Recorded data:

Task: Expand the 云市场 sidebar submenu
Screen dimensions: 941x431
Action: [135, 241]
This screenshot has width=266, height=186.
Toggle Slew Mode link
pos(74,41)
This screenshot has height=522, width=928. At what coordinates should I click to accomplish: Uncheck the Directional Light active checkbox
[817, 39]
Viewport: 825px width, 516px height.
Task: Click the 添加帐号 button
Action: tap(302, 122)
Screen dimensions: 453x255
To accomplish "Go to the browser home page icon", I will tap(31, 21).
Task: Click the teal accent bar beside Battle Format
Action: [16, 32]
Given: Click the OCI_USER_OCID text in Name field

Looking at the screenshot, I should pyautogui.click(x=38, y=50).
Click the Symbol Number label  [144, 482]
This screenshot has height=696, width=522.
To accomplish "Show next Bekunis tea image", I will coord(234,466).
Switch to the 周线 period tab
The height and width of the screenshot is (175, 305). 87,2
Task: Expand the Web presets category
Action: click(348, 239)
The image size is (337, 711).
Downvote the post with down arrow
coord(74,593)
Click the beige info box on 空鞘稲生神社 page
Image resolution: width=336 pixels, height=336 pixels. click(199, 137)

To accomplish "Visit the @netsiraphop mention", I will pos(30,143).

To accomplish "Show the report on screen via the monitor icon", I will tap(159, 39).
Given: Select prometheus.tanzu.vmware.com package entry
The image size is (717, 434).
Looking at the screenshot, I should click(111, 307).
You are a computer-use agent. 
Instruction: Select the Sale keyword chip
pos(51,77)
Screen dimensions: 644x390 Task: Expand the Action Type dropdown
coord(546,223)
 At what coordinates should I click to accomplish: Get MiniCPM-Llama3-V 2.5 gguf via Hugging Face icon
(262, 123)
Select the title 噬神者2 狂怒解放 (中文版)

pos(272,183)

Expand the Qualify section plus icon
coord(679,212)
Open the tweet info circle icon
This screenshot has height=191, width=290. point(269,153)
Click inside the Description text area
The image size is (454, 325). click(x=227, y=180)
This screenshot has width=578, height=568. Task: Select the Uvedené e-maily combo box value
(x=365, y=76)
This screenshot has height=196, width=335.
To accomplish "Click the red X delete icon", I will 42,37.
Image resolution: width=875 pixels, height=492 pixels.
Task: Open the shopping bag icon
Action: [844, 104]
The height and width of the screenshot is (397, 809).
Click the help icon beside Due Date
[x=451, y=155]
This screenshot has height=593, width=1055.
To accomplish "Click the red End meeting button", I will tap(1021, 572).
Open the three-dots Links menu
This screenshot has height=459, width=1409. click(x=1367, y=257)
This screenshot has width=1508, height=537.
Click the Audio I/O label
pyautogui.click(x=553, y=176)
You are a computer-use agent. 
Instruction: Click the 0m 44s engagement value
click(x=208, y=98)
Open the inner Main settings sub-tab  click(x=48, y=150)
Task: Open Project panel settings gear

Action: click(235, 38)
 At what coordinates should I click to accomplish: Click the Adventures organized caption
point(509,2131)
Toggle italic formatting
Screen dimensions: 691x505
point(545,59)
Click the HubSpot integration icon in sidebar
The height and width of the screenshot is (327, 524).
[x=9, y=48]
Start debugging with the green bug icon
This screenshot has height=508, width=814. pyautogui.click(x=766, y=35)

## Task item:
Once more, write out all the data exactly.

## Exercise solution:
Task: Expand the 云市场 sidebar submenu
Screen dimensions: 941x431
Action: [135, 241]
This screenshot has width=266, height=186.
Toggle Slew Mode link
pos(74,41)
This screenshot has height=522, width=928. At what coordinates should I click to accomplish: Uncheck the Directional Light active checkbox
[817, 39]
Viewport: 825px width, 516px height.
Task: Click the 添加帐号 button
Action: tap(302, 122)
Screen dimensions: 453x255
To accomplish "Go to the browser home page icon", I will tap(31, 21).
Task: Click the teal accent bar beside Battle Format
Action: [16, 32]
Given: Click the OCI_USER_OCID text in Name field

Looking at the screenshot, I should pyautogui.click(x=38, y=50).
Click the Symbol Number label  [144, 482]
This screenshot has height=696, width=522.
To accomplish "Show next Bekunis tea image", I will coord(234,466).
Switch to the 周线 period tab
The height and width of the screenshot is (175, 305). 87,2
Task: Expand the Web presets category
Action: click(348, 239)
The image size is (337, 711).
Downvote the post with down arrow
coord(74,593)
Click the beige info box on 空鞘稲生神社 page
Image resolution: width=336 pixels, height=336 pixels. click(199, 137)

To accomplish "Visit the @netsiraphop mention", I will pos(30,143).

To accomplish "Show the report on screen via the monitor icon", I will tap(159, 39).
Given: Select prometheus.tanzu.vmware.com package entry
The image size is (717, 434).
Looking at the screenshot, I should click(111, 307).
You are a computer-use agent. 
Instruction: Select the Sale keyword chip
pos(51,77)
Screen dimensions: 644x390 Task: Expand the Action Type dropdown
coord(546,223)
 At what coordinates should I click to accomplish: Get MiniCPM-Llama3-V 2.5 gguf via Hugging Face icon
(262, 123)
Select the title 噬神者2 狂怒解放 (中文版)

pos(272,183)

Expand the Qualify section plus icon
coord(679,212)
Open the tweet info circle icon
This screenshot has height=191, width=290. point(269,153)
Click inside the Description text area
The image size is (454, 325). click(x=227, y=180)
This screenshot has width=578, height=568. Task: Select the Uvedené e-maily combo box value
(x=365, y=76)
This screenshot has height=196, width=335.
To accomplish "Click the red X delete icon", I will 42,37.
Image resolution: width=875 pixels, height=492 pixels.
Task: Open the shopping bag icon
Action: [844, 104]
The height and width of the screenshot is (397, 809).
Click the help icon beside Due Date
[x=451, y=155]
This screenshot has height=593, width=1055.
To accomplish "Click the red End meeting button", I will tap(1021, 572).
Open the three-dots Links menu
This screenshot has height=459, width=1409. click(x=1367, y=257)
This screenshot has width=1508, height=537.
Click the Audio I/O label
pyautogui.click(x=553, y=176)
You are a computer-use agent. 
Instruction: Click the 0m 44s engagement value
click(x=208, y=98)
Open the inner Main settings sub-tab  click(x=48, y=150)
Task: Open Project panel settings gear

Action: click(235, 38)
 At what coordinates should I click to accomplish: Click the Adventures organized caption
point(509,2131)
Toggle italic formatting
Screen dimensions: 691x505
point(545,59)
Click the HubSpot integration icon in sidebar
The height and width of the screenshot is (327, 524).
[x=9, y=48]
Start debugging with the green bug icon
This screenshot has height=508, width=814. pyautogui.click(x=766, y=35)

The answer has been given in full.